Work item: In your answer, every line of the records should be written out exactly.

═════ Task inputs

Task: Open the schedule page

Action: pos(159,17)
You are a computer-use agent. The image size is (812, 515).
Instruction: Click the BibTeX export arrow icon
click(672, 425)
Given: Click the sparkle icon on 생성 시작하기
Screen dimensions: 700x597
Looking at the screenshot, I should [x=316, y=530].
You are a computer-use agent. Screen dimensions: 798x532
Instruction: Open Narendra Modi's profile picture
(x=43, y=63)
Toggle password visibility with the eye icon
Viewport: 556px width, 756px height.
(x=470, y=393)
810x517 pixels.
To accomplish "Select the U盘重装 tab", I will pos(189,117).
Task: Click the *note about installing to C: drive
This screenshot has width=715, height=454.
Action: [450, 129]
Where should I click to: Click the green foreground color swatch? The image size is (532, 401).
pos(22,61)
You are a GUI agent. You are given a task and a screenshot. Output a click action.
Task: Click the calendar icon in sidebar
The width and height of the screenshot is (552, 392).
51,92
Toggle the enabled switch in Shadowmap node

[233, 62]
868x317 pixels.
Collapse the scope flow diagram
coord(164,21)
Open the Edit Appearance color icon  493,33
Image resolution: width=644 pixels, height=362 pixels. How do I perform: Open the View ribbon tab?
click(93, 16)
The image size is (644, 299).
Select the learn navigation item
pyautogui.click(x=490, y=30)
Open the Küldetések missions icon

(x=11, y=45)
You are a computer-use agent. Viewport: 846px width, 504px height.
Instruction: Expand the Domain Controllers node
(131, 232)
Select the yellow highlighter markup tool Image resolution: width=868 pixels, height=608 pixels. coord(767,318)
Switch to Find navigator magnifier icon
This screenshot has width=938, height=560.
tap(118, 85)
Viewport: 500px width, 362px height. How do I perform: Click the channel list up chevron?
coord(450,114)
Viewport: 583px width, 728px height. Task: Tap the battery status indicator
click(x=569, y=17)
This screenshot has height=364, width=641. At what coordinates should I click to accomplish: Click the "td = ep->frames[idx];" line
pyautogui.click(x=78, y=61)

══════════

Your solution:
Task: Open the schedule page

Action: pos(159,17)
You are a computer-use agent. The image size is (812, 515).
Instruction: Click the BibTeX export arrow icon
click(672, 425)
Given: Click the sparkle icon on 생성 시작하기
Screen dimensions: 700x597
Looking at the screenshot, I should [x=316, y=530].
You are a computer-use agent. Screen dimensions: 798x532
Instruction: Open Narendra Modi's profile picture
(x=43, y=63)
Toggle password visibility with the eye icon
Viewport: 556px width, 756px height.
(x=470, y=393)
810x517 pixels.
To accomplish "Select the U盘重装 tab", I will pos(189,117).
Task: Click the *note about installing to C: drive
This screenshot has width=715, height=454.
Action: [450, 129]
Where should I click to: Click the green foreground color swatch? The image size is (532, 401).
pos(22,61)
You are a GUI agent. You are given a task and a screenshot. Output a click action.
Task: Click the calendar icon in sidebar
The width and height of the screenshot is (552, 392).
51,92
Toggle the enabled switch in Shadowmap node

[233, 62]
868x317 pixels.
Collapse the scope flow diagram
coord(164,21)
Open the Edit Appearance color icon  493,33
Image resolution: width=644 pixels, height=362 pixels. How do I perform: Open the View ribbon tab?
click(93, 16)
The image size is (644, 299).
Select the learn navigation item
pyautogui.click(x=490, y=30)
Open the Küldetések missions icon

(x=11, y=45)
You are a computer-use agent. Viewport: 846px width, 504px height.
Instruction: Expand the Domain Controllers node
(131, 232)
Select the yellow highlighter markup tool Image resolution: width=868 pixels, height=608 pixels. coord(767,318)
Switch to Find navigator magnifier icon
This screenshot has width=938, height=560.
tap(118, 85)
Viewport: 500px width, 362px height. How do I perform: Click the channel list up chevron?
coord(450,114)
Viewport: 583px width, 728px height. Task: Tap the battery status indicator
click(x=569, y=17)
This screenshot has height=364, width=641. At what coordinates should I click to accomplish: Click the "td = ep->frames[idx];" line
pyautogui.click(x=78, y=61)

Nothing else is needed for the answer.